_INFORMATION SHOWN_
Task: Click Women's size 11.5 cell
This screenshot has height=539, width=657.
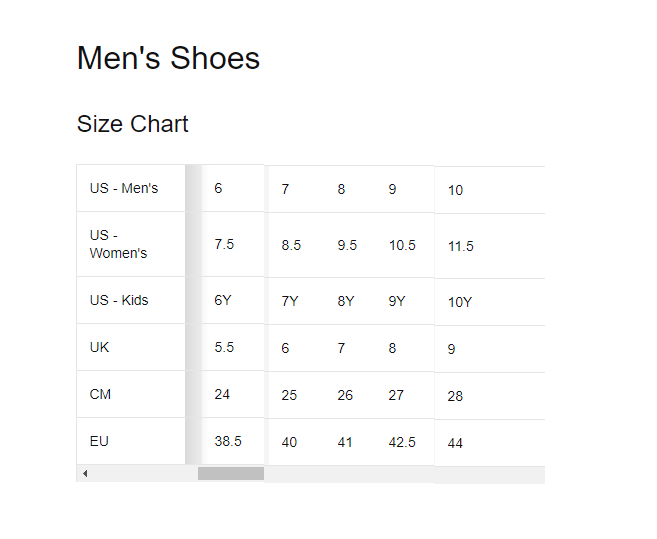Action: [x=461, y=246]
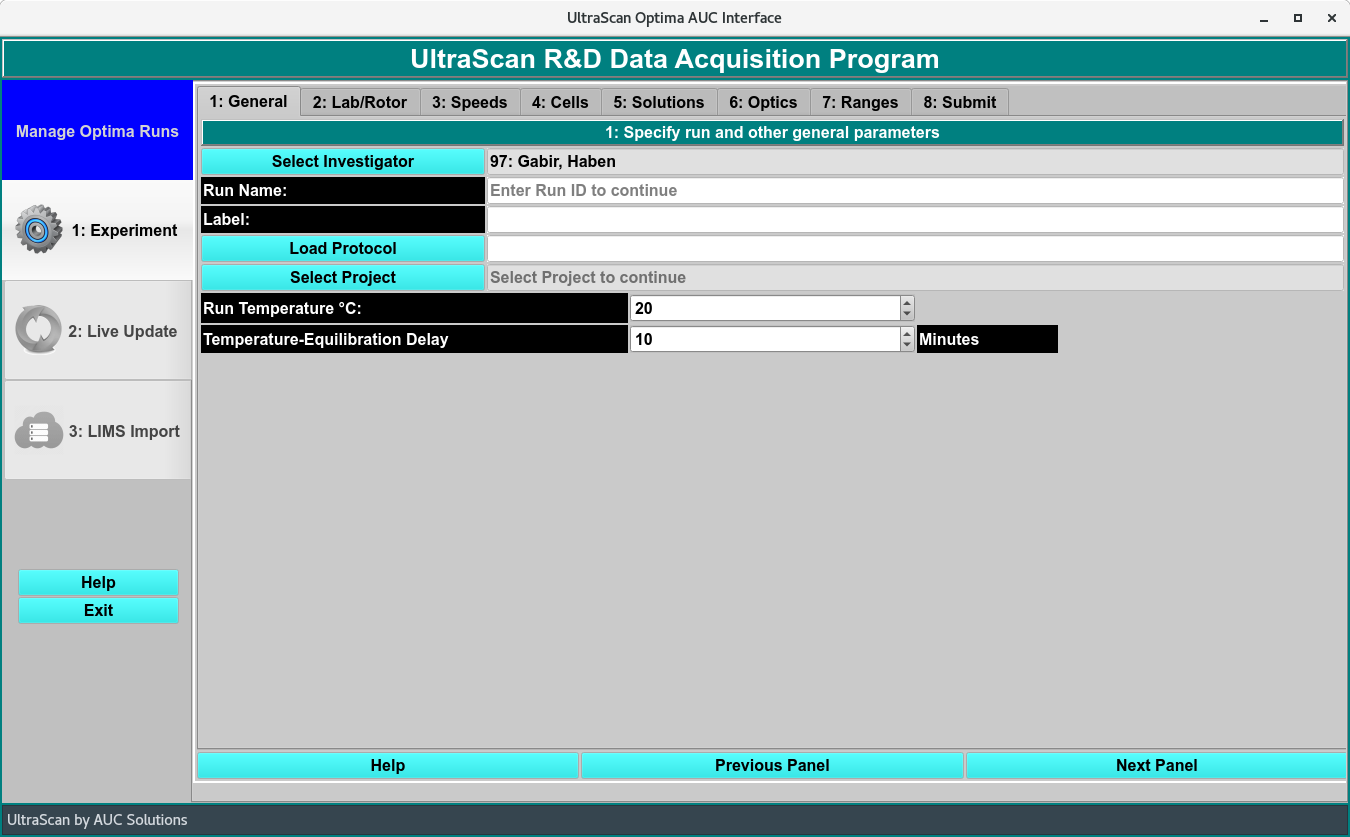Click the Next Panel button
1350x837 pixels.
pos(1156,765)
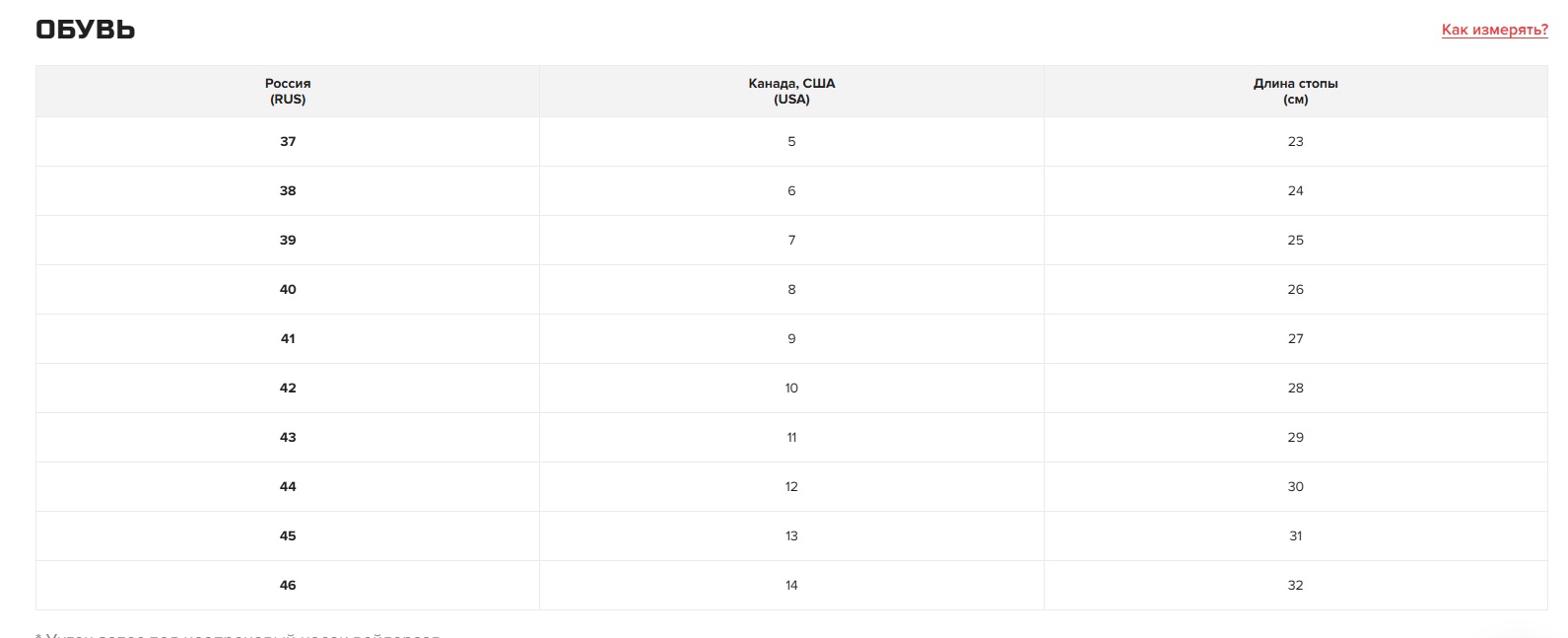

_ASSIGNMENT_
Reproduce, word for word, everything in the listing above except the pictures.

_RESPONSE BOX_
Task: Click Women's size 11.5 cell
This screenshot has height=539, width=657.
Action: [x=461, y=246]
Click the Next Panel button
1350x837 pixels.
pos(1156,765)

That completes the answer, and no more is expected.